2boysnamedR · 11/09/2014 21:11

I are choosing a school for our nt boy for next year. The first thing the head asked me was if ds had any support in school. I was a bit confused but guessed he meant learning support. I told him he had reading help in year one and there was suspected dyslexia but nothing major. The head told me not to wastes my breath investing if he has. That some people go all out the help dyslexics and at the other end of the scale some people it's just "lazy boy syndrome". He sits in the middle of that camp. :0/

So I would like my dsypraxic boy to follow his elder brother into the same school ideally. I asked how the school deals with sen. ( at no point at all did I mention my kids have sen). The head said kids with sen are free to enrol but they will fail as the school won't help them :0/

A friends ds with asperges goes there and said the head is crap but senco is excellent.

I was just gob smacked. To be so blunt! I'm not shocked at all but I was :j0 at his frankness...

OP posts:
maboswell · 11/09/2014 21:43

It is absolutely outrageous - but I'd be thankful that you know. As wrong as it is - they've made their position clear and I think that helps you.

You have a clear choice

(1) send them there - knowing that this is their (archaic and awful) views on managing SEN - send them there knowing that you will have battle after battle on your hands to get support.

(2) run for the hills and find somewhere more enlightened.

I know what my choice would be. They are in the wrong - they should be able to help your children - but I'd really think about what you want to spend the next 5 years doing and what you'd be inflicting on your child- even if you are prepared to make a stand and to battle the system on the principal that they SHOULD be willing and able to help them - do you really want your child in an institution who don't really want to put the effort in to help your child succeed?

I personally wouldn't want to go near a school who were this awful - I know I'd be shocked to hear this from a head - but I couldn't put my child there knowing this is their views.

PolterGoose · 11/09/2014 22:13

This reply has been deleted

Message withdrawn at poster's request.

2boysnamedR · 11/09/2014 22:41

I would only have a year of my nt and dyspraxic boy in the same school so it might work for the nt boy. But yes I'd rather cut my head off then send my sen boy there. Even if the senco and teachers were great it's the ethos coming down from the head. I bet he thinks dsypraxia is just lazy boy syndrome. This is how they got offted outstanding! "Sen cleansing..."

DATASET EXCERPT -
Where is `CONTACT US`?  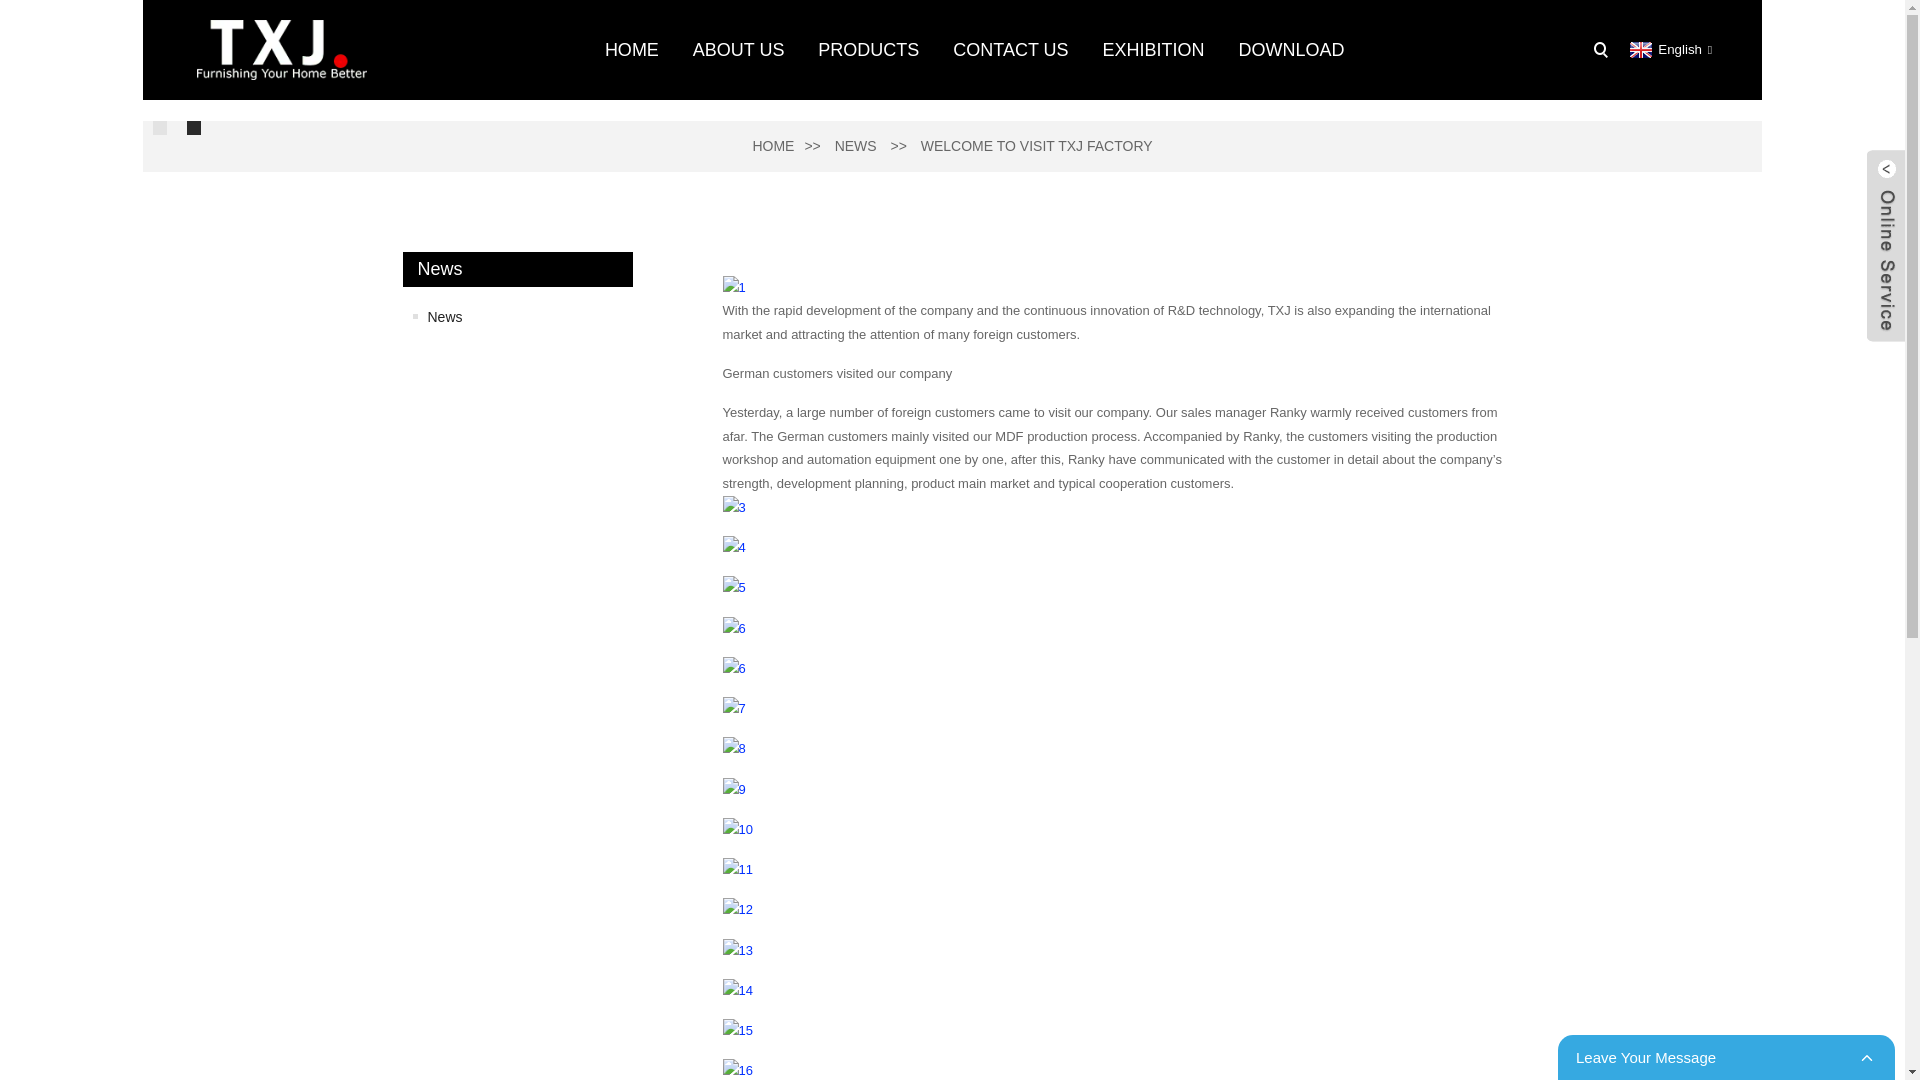
CONTACT US is located at coordinates (1010, 50).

CHECK YOUR UNDERSTANDING -
1. Transcribe the forum thread about the school head's stance on special educational needs, starting with "(1) send them" and going on through "your child succeed?".
2. Go on with the forum thread about the school head's stance on special educational needs, picking up after its final post.

YOUR WRITTEN ANSWERS -
1.
(1) send them there - knowing that this is their (archaic and awful) views on managing SEN - send them there knowing that you will have battle after battle on your hands to get support.

(2) run for the hills and find somewhere more enlightened.

I know what my choice would be. They are in the wrong - they should be able to help your children - but I'd really think about what you want to spend the next 5 years doing and what you'd be inflicting on your child- even if you are prepared to make a stand and to battle the system on the principal that they SHOULD be willing and able to help them - do you really want your child in an institution who don't really want to put the effort in to help your child succeed?

2.
OP posts:
AttilaTheMeerkat · 12/09/2014 09:11

SEN cleansing indeed.

The only good thing to come out of that conversation is that you know now not to send him there.

Ofsted "outstanding" to my mind anyway means bugger all. When I saw that DS's former junior school got that so called accolade I did wonder how much money was put into the brown envelope.

streakybacon · 13/09/2014 08:42

I've been having the same responses when looking at sixth form options for ds who has been home educated since Y5 and wants to do A levels from next September.

One prestigious independent school (which would have cost us an arm and a leg) told me outright that they couldn't offer any specific autism/ADHD support but 'they'd deal with any situations as they arose' - no good at all, we need proactive measures in place so that situations DON'T arise, that's the whole point! But yes, it made the decision easier to make. Far less trouble to walk away from a school where you KNOW your child's needs won't be met, than one with grey areas.

Colleges were the same. Some singing from the rafters about SEN support but when we actually went there and asked proper, specific questions, we found that there was little available and it was obvious he'd crumble. One didn't even have the basics of a quiet room for autistic students to access at breaks. Tailor made for failure.

We have found ONE sixth form that will put high level support in proactively from the outset and withdraw when ds is ready. People, we have a winner Grin.

Oh, and I've said for a long time that 'outstanding' on OFSTED reports just means that the HT is outstanding at pulling the wool over OFSTED's eyes and giving them what they want to see - on the day. My son went to two outstanding primaries and they destroyed him. It means nowt.